## REQUIREMENT
Transcribe, exactly as they appear, only the lines from the one holding "Open the Help" through the end of the entries below.

[Stored data entries]
□ □ □

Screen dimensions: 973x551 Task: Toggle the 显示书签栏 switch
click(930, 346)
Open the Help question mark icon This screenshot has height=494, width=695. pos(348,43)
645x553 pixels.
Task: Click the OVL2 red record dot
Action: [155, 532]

□ □ □

## SOLUTION TO THIS EXERCISE
Open the Help question mark icon This screenshot has height=494, width=695. pos(348,43)
645x553 pixels.
Task: Click the OVL2 red record dot
Action: [155, 532]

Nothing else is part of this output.